#### Task goal
In the lines below, look for "Select". Copy each line where it appears.

(Collected data entries)

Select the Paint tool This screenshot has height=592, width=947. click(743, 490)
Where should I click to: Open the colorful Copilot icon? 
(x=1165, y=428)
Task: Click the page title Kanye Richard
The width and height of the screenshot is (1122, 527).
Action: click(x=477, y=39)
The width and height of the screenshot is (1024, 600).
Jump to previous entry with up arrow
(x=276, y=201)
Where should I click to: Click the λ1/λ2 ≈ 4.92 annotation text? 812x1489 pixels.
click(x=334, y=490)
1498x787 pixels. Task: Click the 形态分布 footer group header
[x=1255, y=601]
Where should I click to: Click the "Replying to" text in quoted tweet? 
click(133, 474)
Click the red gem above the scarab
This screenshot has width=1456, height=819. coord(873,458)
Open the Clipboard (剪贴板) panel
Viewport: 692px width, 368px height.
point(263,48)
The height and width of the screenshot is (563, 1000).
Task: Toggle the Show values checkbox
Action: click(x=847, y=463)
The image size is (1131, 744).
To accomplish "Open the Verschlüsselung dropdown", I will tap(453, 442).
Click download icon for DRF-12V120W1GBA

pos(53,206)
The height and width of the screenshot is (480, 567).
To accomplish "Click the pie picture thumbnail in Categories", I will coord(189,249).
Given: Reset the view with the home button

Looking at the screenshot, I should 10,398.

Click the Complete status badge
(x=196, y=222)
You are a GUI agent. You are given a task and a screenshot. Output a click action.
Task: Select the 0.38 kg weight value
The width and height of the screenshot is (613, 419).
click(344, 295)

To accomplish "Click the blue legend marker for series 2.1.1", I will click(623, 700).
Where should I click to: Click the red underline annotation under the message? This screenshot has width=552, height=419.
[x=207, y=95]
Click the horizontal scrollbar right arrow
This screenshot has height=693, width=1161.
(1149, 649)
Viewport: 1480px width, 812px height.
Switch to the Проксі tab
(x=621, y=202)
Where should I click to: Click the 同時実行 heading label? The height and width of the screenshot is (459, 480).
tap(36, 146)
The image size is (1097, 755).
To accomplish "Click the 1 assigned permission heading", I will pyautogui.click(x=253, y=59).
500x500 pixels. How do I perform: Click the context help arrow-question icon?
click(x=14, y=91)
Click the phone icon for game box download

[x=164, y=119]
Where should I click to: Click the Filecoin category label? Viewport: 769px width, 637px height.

#### Solution to this exercise
Select the Paint tool This screenshot has height=592, width=947. click(743, 490)
Task: Select the 0.38 kg weight value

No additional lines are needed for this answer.